O estudo fez o acompanhamento de 525 pessoas maiores de 70 anos durante cinco anos. Foram feitas diversas comparações e verificou-se que as pessoas que desenvolveram Alzheimer ou problemas cognitivos mais leves tinham níveis mais baixos destes 10 fosfolipídios.

A relação é puramente estatística, já que Federoff admite que não sabe nem sequer de onde vêm essas moléculas, embora se saiba que estão presentes nas membranas celulares. Por isso,  pressupõe-se que o que estão mostrando é um rompimento dos neurônios, unida ao deterioramento cognitivo.

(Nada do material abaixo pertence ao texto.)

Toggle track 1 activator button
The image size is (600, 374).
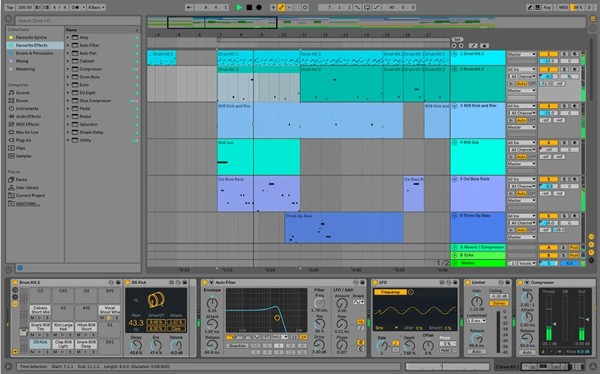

O ensaio “é muito promissor”, disse Simon Lovestone, da Universidade de Oxford, que enfatizou, no entanto, que dos 525 só 28 desenvolveram sintomas, motivo pelo qual será preciso ampliar os trabalhos.
O Alzheimer é a primeira doença neurodegenerativa. Estima-se que a doença afete, no mundo, 35,6 milhões de pessoas, sendo 1,2 milhão apenas no Brasil, segundo Associação Brasileira de Alzheimer (Abraz).

Por enquanto, a análise não tem aplicações médicas, já que não há cura para a doença, apenas alguns tratamentos e terapias que tentam manter as capacidades básicas de memória e mobilidade dos afetados.
Também não há outros fatores de detecção. O diagnóstico é feito pelos sintomas. Há várias tentativas de ter um diagnóstico precoce medindo algumas proteínas no líquido cerebrospinal.

Em qualquer caso, o sistema descrito é singelo e parece que concludente. Os autores confiam em tê-lo disponível em larga escala em dois anos.